Citation

" La réalité c'est ce qui continue d'exister lorsque l'on cesse d'y croire"



Philip.K Dick







jeudi 16 septembre 2010

Histoire de Bas-Côté

J'ai un Tic génétique. Quand quelque chose suscite mon intérêt visuel, je ne le confronte pas de face, mes deux yeux parallèles à l'objet de ma curiosité, je tourne ma tête de profil et observe de côté, comme pour me concentrer sur un seul oeil plutôt que de profiter de ce que les deux m'apporteraient. C'est quelque chose que je ne contrôle pas, d'où le terme de tic, mais qui ne fait cependant pas partie de ceux dont on se debarrasseraient bien, puisqu'il est parfaitement justifié selon moi.

Chaque Handicap vous pousse à affûter d'autres sens, les aveugles surdéveloppent leur Ouïe et leur toucher, Les Sourds ,leur vue et perçoivent des vibrations qui nous sont inconnues, inconnues pourquoi? Parceque nous n'y prêtons pas attention, nous imaginons ne pas en avoir la necessité, nous sommes comblés par des sensations en abondance, et c'est bien là le soucis l'abondance, la multitude des choix, des possibilités, on se retrouve rassasié, satisfait, parceque plus on a de choix, plus on se sent libre et ça nous suffit, on ne cherche pas plus loin.
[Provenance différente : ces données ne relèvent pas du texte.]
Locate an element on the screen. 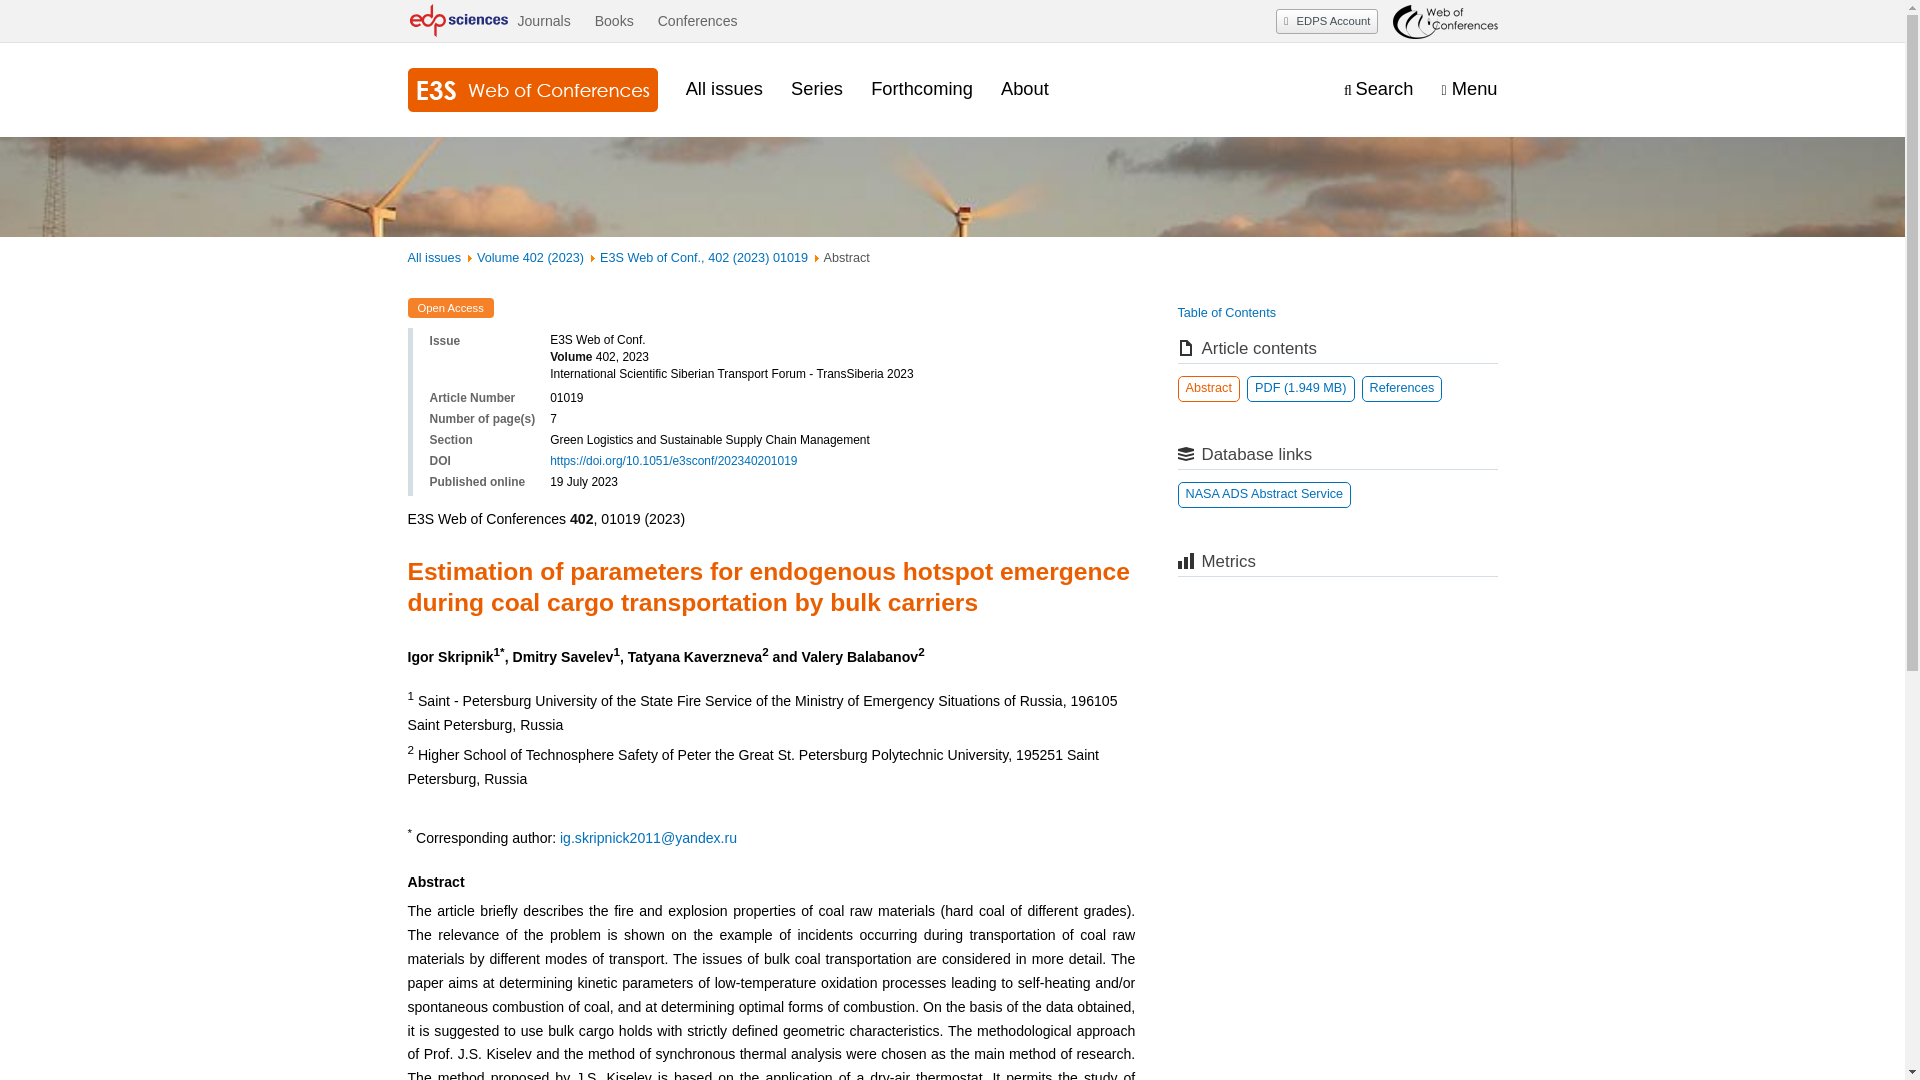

C'est pourtant en se privant d'une chose que l'on se retrouve en véritable face à face avec sa valeur. Je n'apprécie jamais autant quelque chose qu'en en étant privée. La privation nous pousse à nous dépasser, à aller au delà de nos capacités, elle développe de nouvelles aptitudes, nous modifie, nous remodèle, et plus encore nous reconcentre. La déconcentration, c'est la conséquence du trop, du vaste, du ailleurs, du autre chose, Plus vous réduisez votre monde et plus vous vous concentrez. Sur quoi? Sur ce dont vous ne vous privez pas. Vous découvrez alors ces choses que vous aviez jusqu'alors royalement snobé et qui aujourd'hui vous paraissent si évidentes, et absolument dignes d'interêt, vous rédéfinissez de nouvelles frontières,  remodelez votre perception , remettez en cause vos certitudes , réadaptez consciemment ou inconsciemment votre attitude,  focalisez votre attention sur de nouvelles obsessions, on se recentre, on approfondit, on s'affûte, on décortique , on se surmonte, on surdéveloppe, on détaille, la privation est un zoom considérable sur ce qu'il nous reste. 
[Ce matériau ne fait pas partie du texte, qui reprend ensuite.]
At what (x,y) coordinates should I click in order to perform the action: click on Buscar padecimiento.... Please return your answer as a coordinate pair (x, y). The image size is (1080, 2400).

C'est pourquoi il est bon parfois de se concentrer sur des choses restreintes, la possibilité peut tuer la capacité, plus c'est vaste, moins c'est gérable, on oublie l'essentiel, on bâcle, on survole, le trop tue c'est bien connu, parfois même on s'y perd, on y est tellement noyé de la tête au pied que l'on ne s'imagine pas un instant que cela pourrait être si différent, si satisfait, repus d'autant de trop on ne se rend même plus compte que l'on n'en garde qu'un résidu superficiel, comme une peinture dont on ne percevrait que les couleurs sans leur donner de forme.

La restriction, vous pousse à exploiter ce qu'il vous reste ,à vous concentrer, à perçevoir ce qu'il vous reste plus précisément mais également à observer d'un oeil plus objectif l'objet de votre privation.Vous perçevez dés lors la différence , il est toujours difficile d'être privé d'une chose après avoir été en sa possesion ,ne vous manque pas ce que vous ne connaissez pas, passé la période de sevrage, une fois débarrassé du manque ou bien peut être habitué à ce manque, comme on s'habitue à un nez que l'on n'aime pas particulièrement, vous pourrez décortiquer l'objet de votre privation sous un autre angle, justifier ou reconsidérer son importance, vous découvrirez alors sa vraie valeur, définie par ce qu'il vous en reste, ce petit résidu que l'on n'obtient qu'en s'en débarrassant, vous en récoltez l'essence.